Reproduce all of the data below word for word, omitting the pictures.

**Recorded data**
:::

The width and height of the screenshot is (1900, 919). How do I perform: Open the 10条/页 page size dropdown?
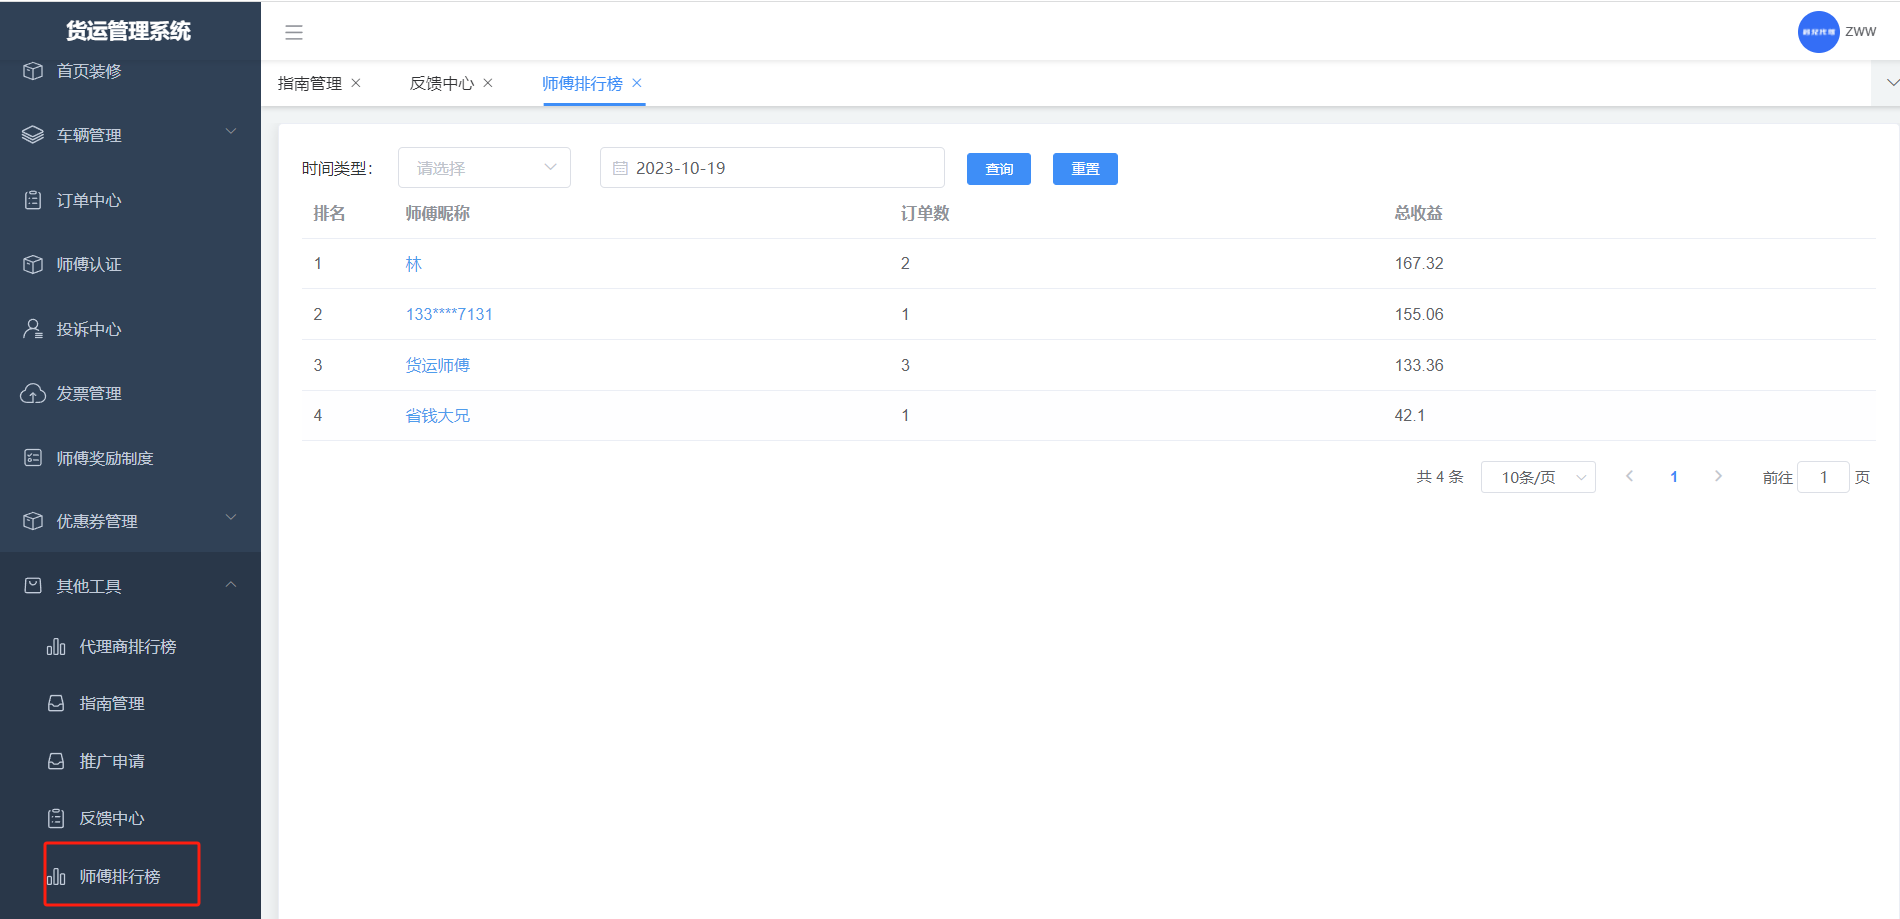pos(1537,477)
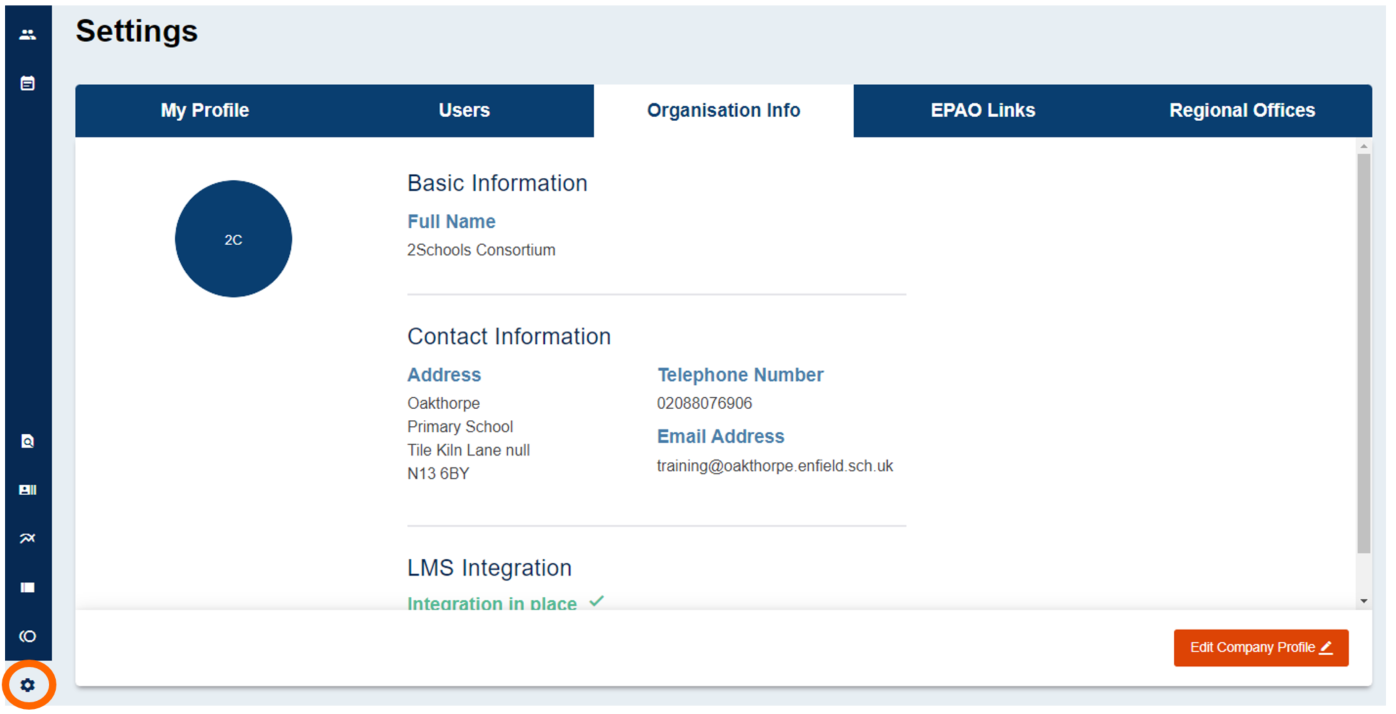The width and height of the screenshot is (1396, 714).
Task: Click the 2C organisation avatar circle
Action: point(233,238)
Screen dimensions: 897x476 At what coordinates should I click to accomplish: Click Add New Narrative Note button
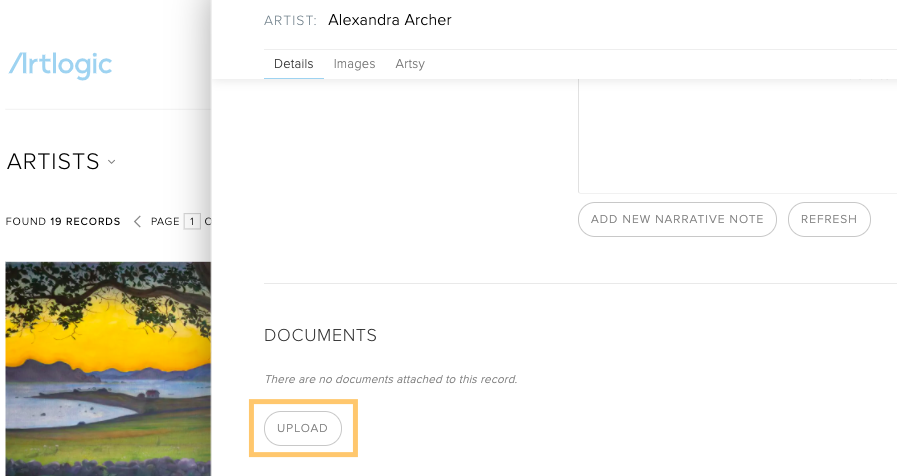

:::

**Written reply**
The width and height of the screenshot is (1900, 919). How do I perform: Open the 10条/页 page size dropdown?
pos(1537,477)
The width and height of the screenshot is (1396, 714).
Task: Click the 2C organisation avatar circle
Action: point(233,238)
Screen dimensions: 897x476 At what coordinates should I click to accomplish: Click Add New Narrative Note button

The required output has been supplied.